Chapitre 9
Vous connaissez cette expression « Être tirée à quatre épingles »?
Je n'ai pas été vérifier la définition dans le dictionnaire, mais d'après ce que je sais, c'est ce que l'on dit d'une personne bien apprêtée et soignée, ce qui n'est absolument pas mon cas à cet instant.
Et Dieu sait que ma mère ne se gênerait pas pour m'en faire la remarque.
Hier, je n'ai pas eu le cœur à rentrer chez moi, j'ai préféré squatter l'étage de la boutique où j'ai passé la nuit dans le canapé-lit.
Les mains en appui contre le meuble de salle de bain, je constate que mon reflet n'est guère flatteur.
Je grimace et soupire à plusieurs reprises.
Les cheveux en bataille et le teint brouillé font figures d'horreur.
Autant vous dire qu'un ravalement de façade s'impose de toute urgence.
Un bonnet de bain – repoussant au possible – sur la tête, je me glisse sous le jet chaud de la douche.
Le parfum noix de coco m'enveloppe, chassant l'odeur du savon typique des hôpitaux imprégné sur ma peau.
Enveloppée d'une serviette de bain, je pioche dans une garde-robe de secours, un chemisier blanc boutonné sans manches et une jupe crayon taille haute rouge.
Une fois habillée, j'enfile mes sandales de couleur nude et me démène avec ma longue chevelure brune.
À l'aide d'une barrette ornée de perles, je fixe derrière mon oreille gauche une mèche pour cacher le petit pansement (bien plus discret) que je viens de placer sur mon front.
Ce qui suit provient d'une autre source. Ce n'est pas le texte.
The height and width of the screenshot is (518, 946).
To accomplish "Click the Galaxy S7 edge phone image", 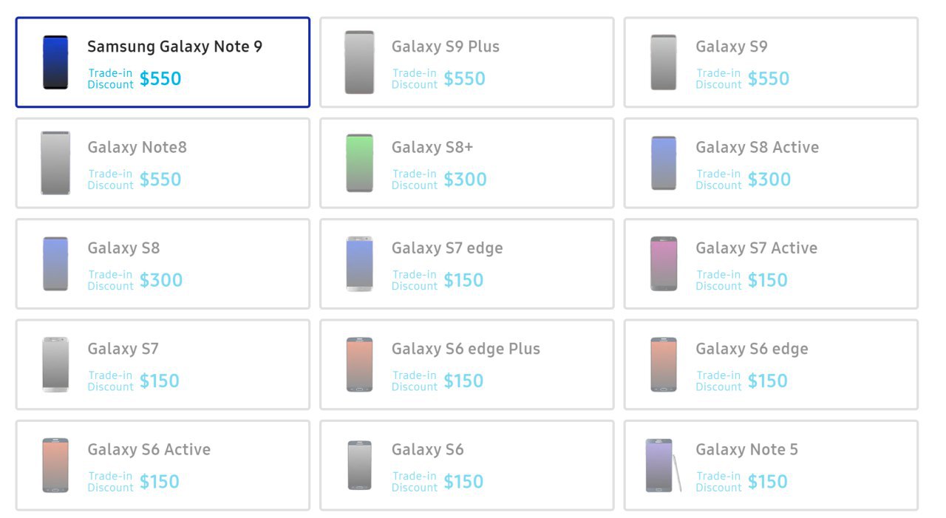I will [359, 264].
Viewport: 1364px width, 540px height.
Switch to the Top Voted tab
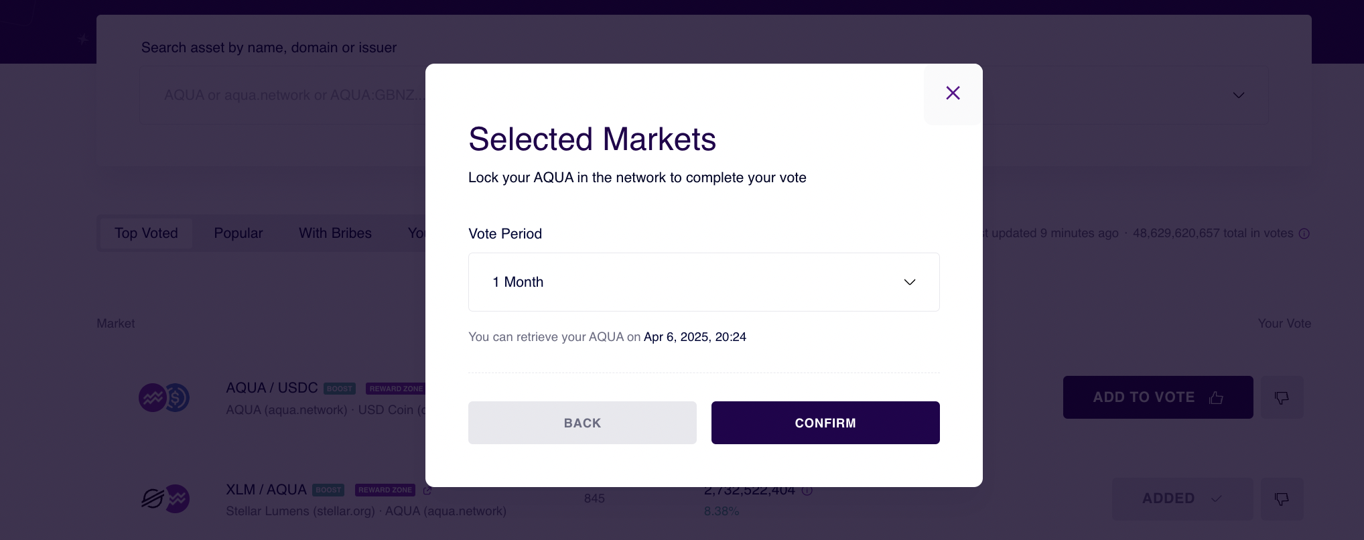(x=146, y=233)
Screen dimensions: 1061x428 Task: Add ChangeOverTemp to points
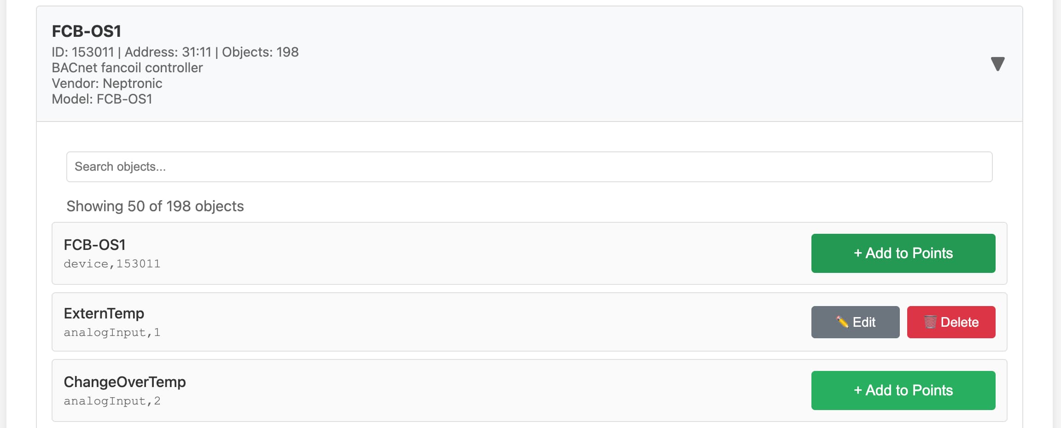(x=903, y=390)
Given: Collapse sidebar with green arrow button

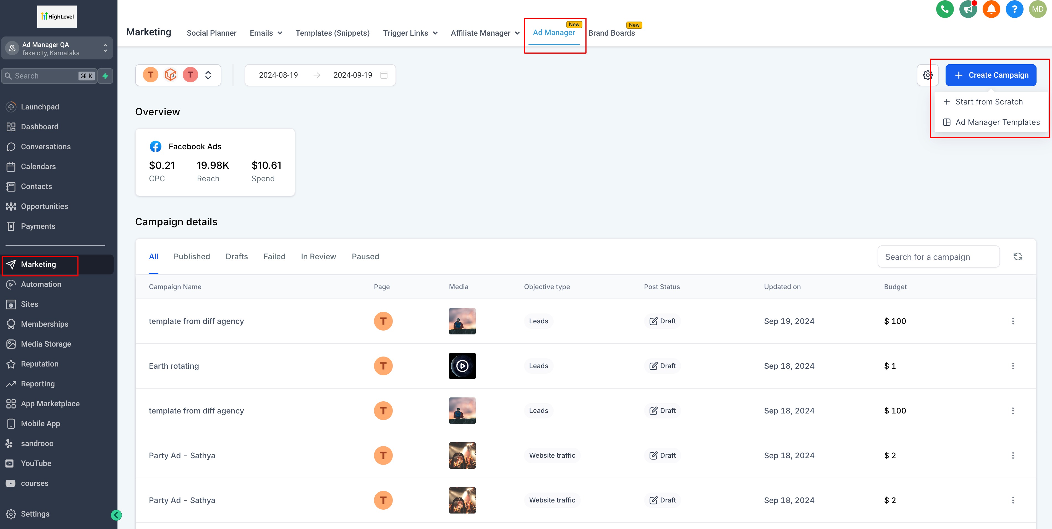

Un voile de poudre illuminatrice, promesse d'un teint effet soleil sans pour autant virer orange, me rend forme humaine même si mes cernes sont encore présentes.
La touche de rouge mat comble mes lèvres pleines et mes cils ourlés de mascara noir intense complètent mon make-up.
Satisfaite de mon allure, je descends en prenant soin d'enfiler un fin gilet bleu marine aux manches trois-quart, afin de cacher mon hématome sur le bras.
—Qu'est-ce que tu penses de celle-ci ? m'interroge Isaure les sourcils froncés, concentrée sur l'écran sans relever la tête.
Une jeune fille longiligne aux longs cheveux blonds très clair et au regard froid prend une pose lascive sur une plage en maillot de bain.
—Cette fille a été repérée à l'âge de seize ans et a posé pour une marque de vêtements de grande distribution en Suède, son pays d'origine. Elle maîtrise parfaitement le français, s'empresse d'ajouter mon amie.
—Oui, elle est jolie, mais maigre, tu ne trouves pas?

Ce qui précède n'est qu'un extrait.